TASK ITEM = All that is wanted is the exact lines from the one with "Image resolution: width=1215" through the last line of the entries, with both ends kept and every picture left out.

• • • •

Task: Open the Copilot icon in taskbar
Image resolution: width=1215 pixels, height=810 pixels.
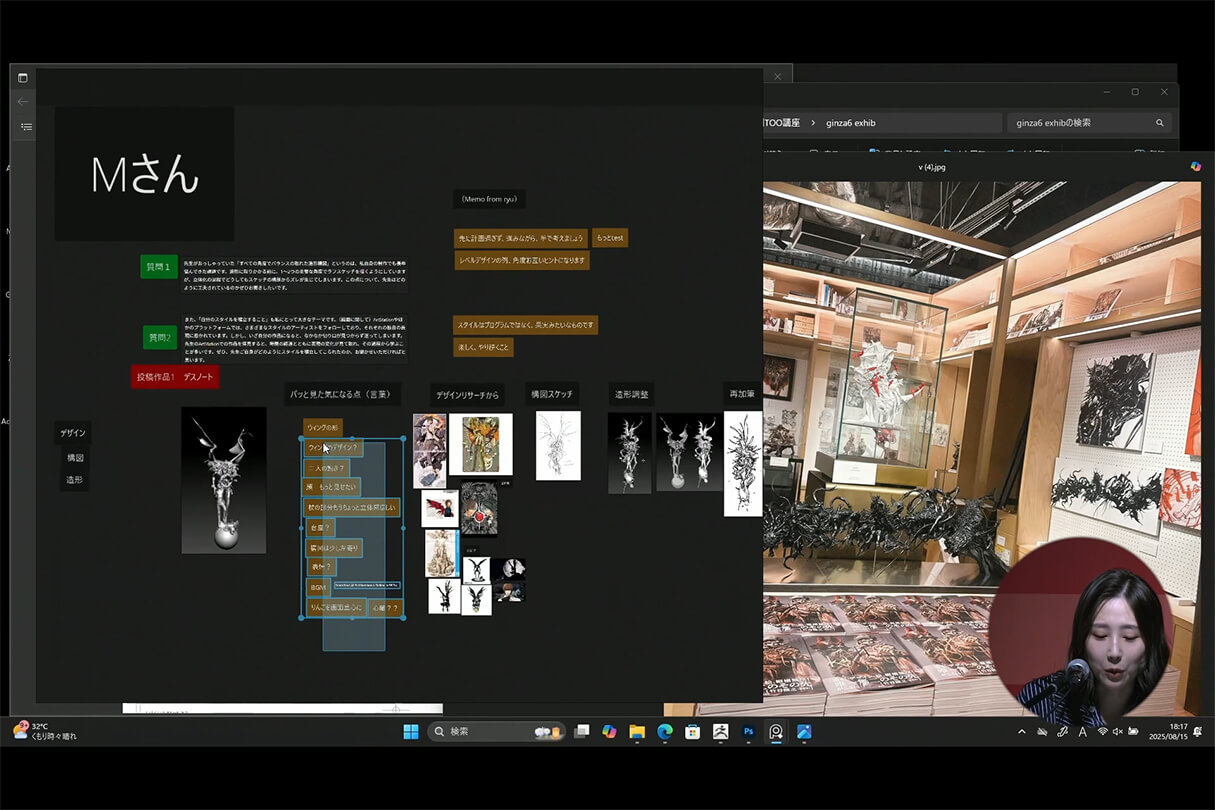Action: [x=609, y=732]
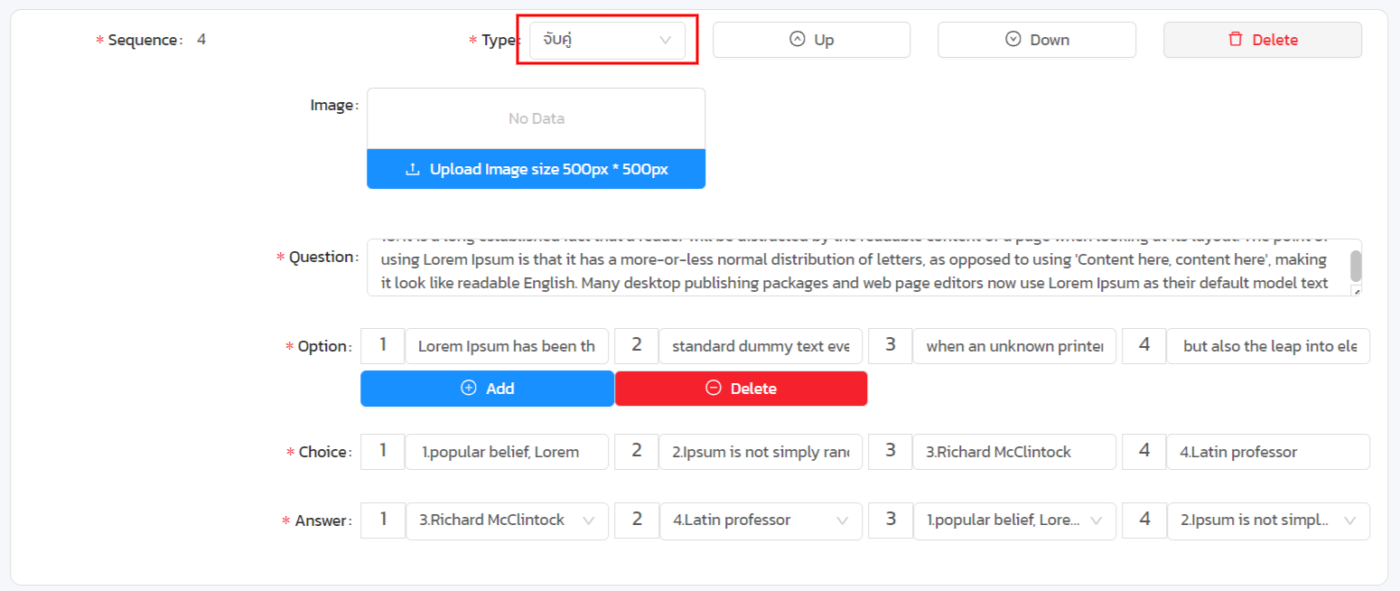1400x591 pixels.
Task: Click the trash can Delete icon
Action: 1235,40
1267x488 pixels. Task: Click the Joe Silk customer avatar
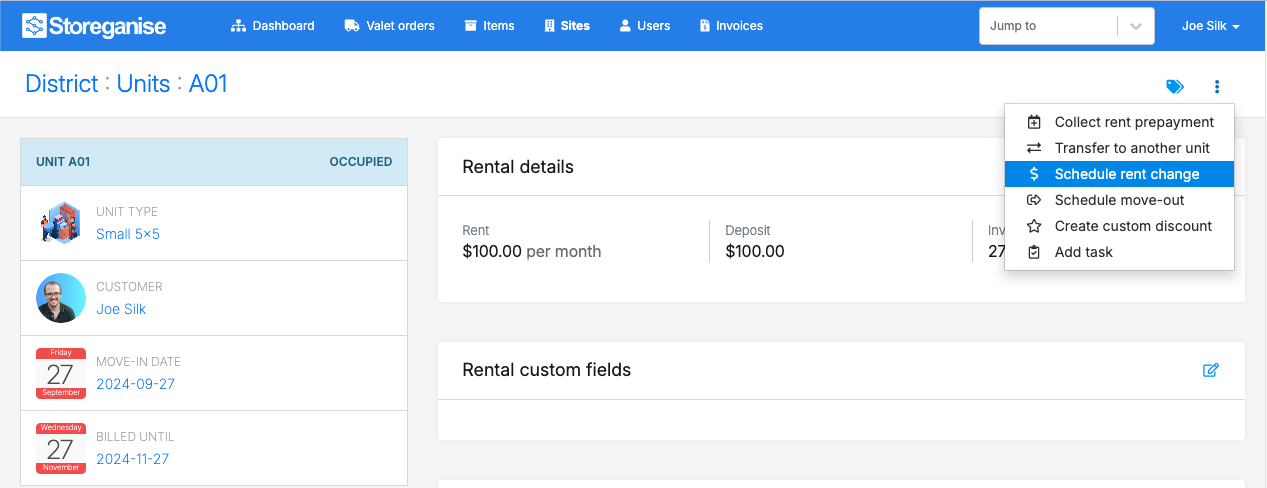coord(61,298)
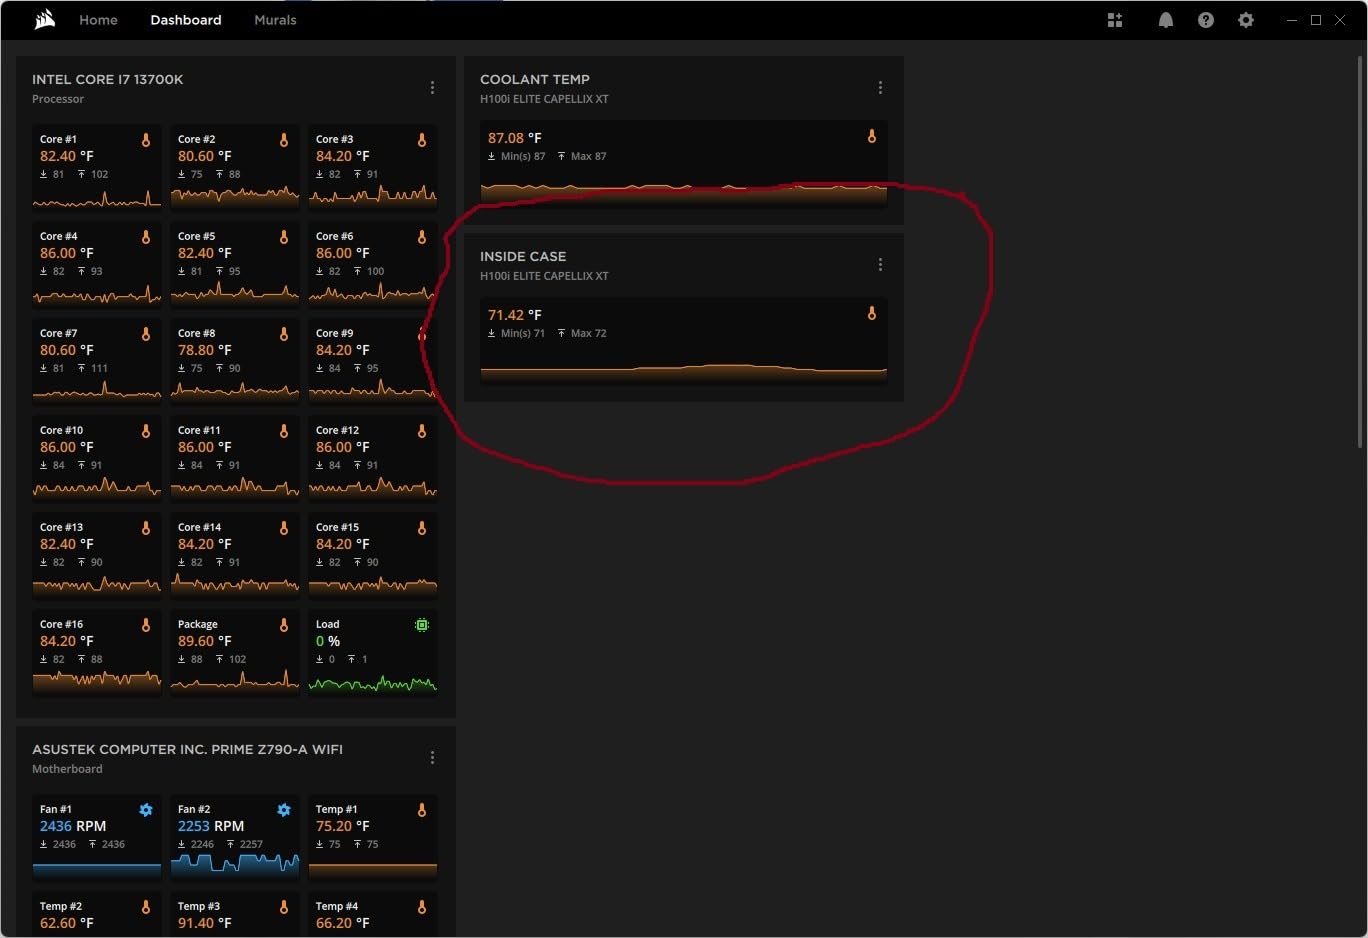Click the scene layout grid icon

(x=1114, y=20)
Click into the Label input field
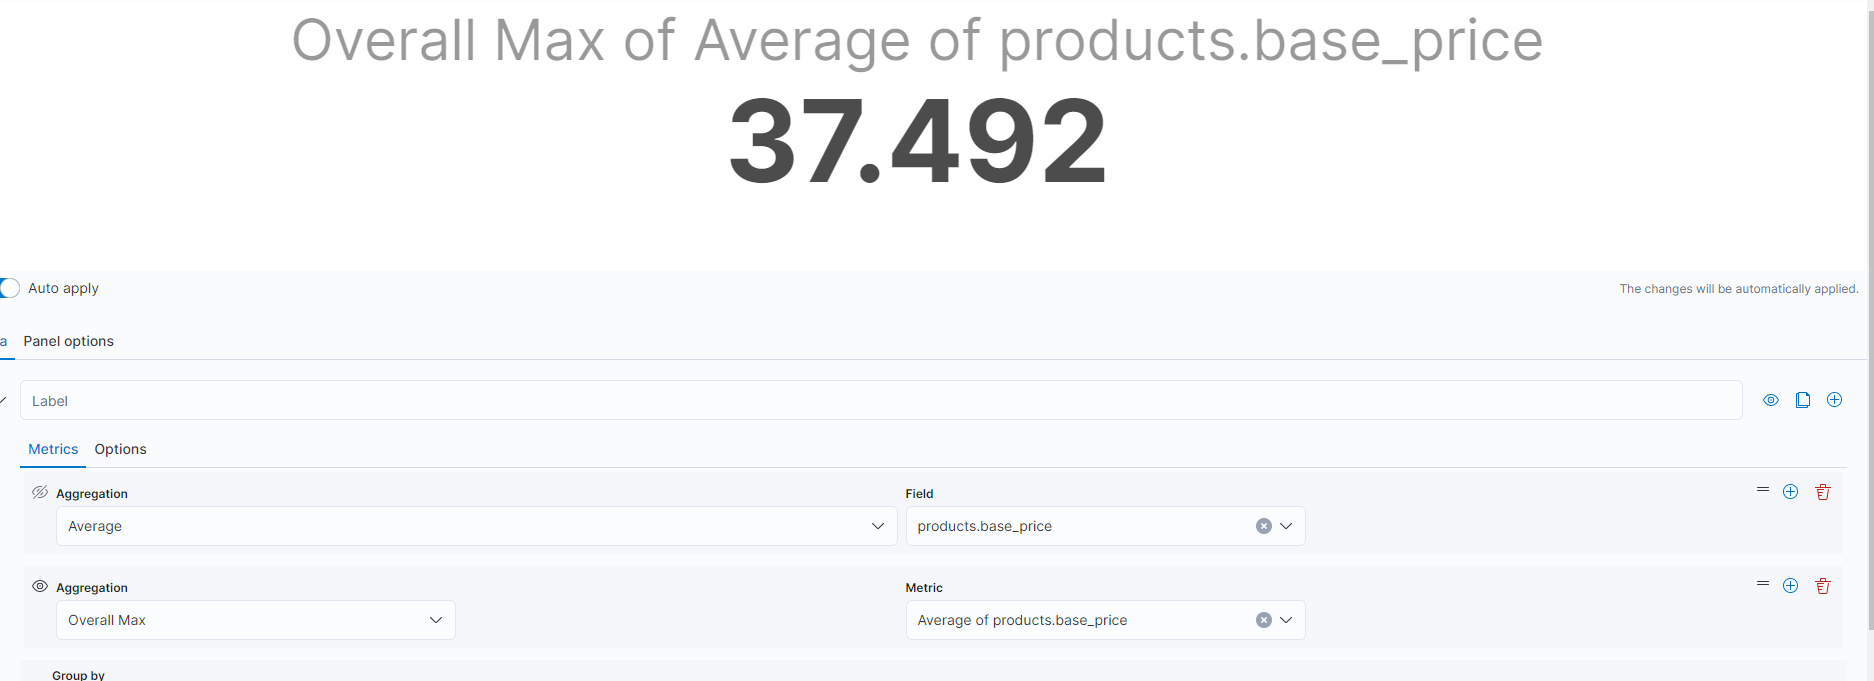Image resolution: width=1874 pixels, height=681 pixels. (881, 400)
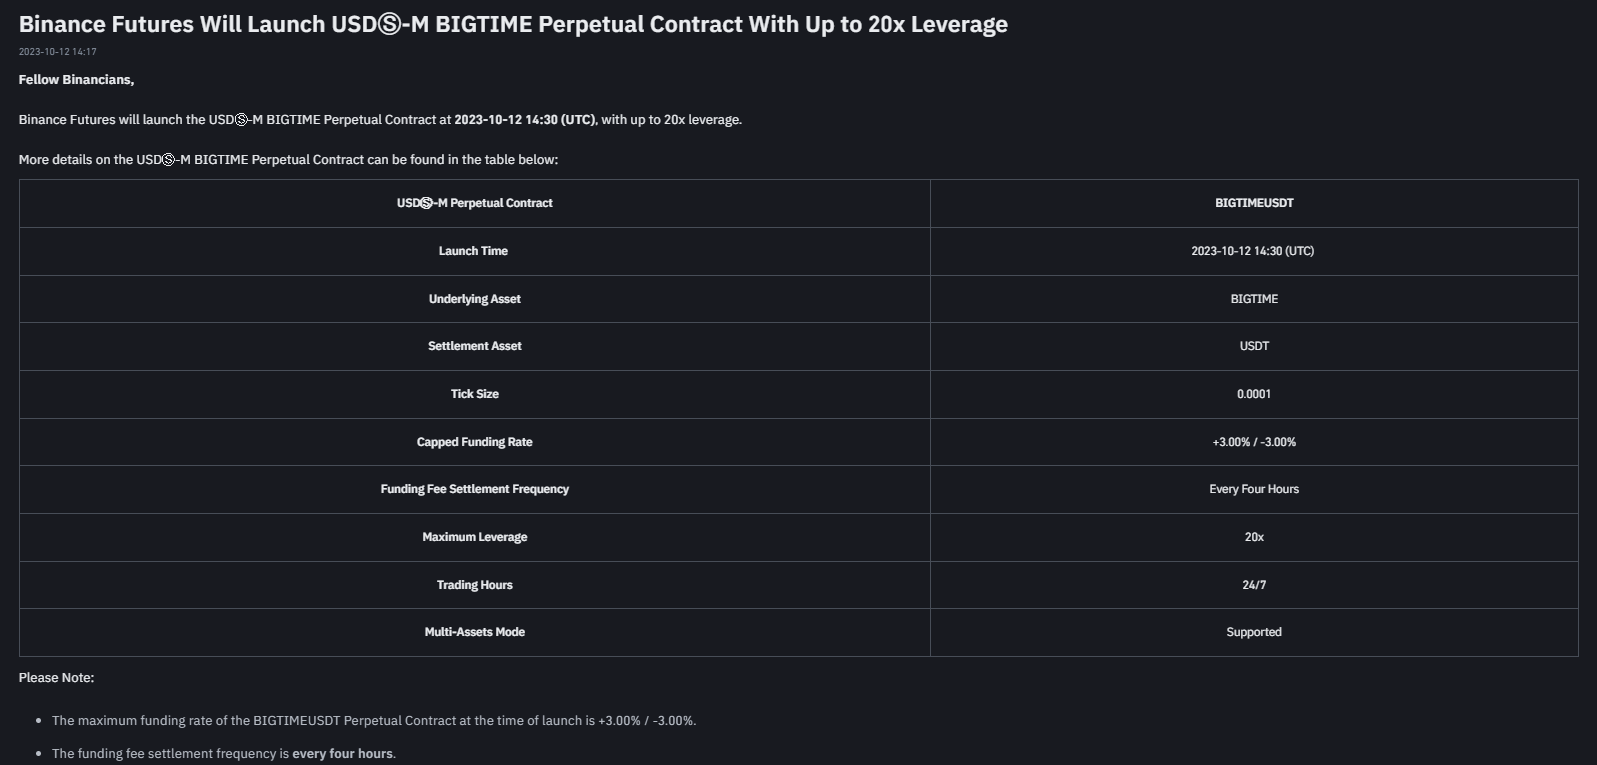Click the "Capped Funding Rate" row label

474,442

• • • •

WRITTEN SOLUTION =
Image resolution: width=1215 pixels, height=810 pixels.
Action: [x=609, y=732]
1400x591 pixels.
Task: Click the trash can Delete icon
Action: 1235,40
1267x488 pixels. Task: Click the Joe Silk customer avatar
coord(61,298)
Click the scene layout grid icon

(x=1114, y=20)
Click into the Label input field
Image resolution: width=1874 pixels, height=681 pixels. (881, 400)
Click the "Capped Funding Rate" row label

474,442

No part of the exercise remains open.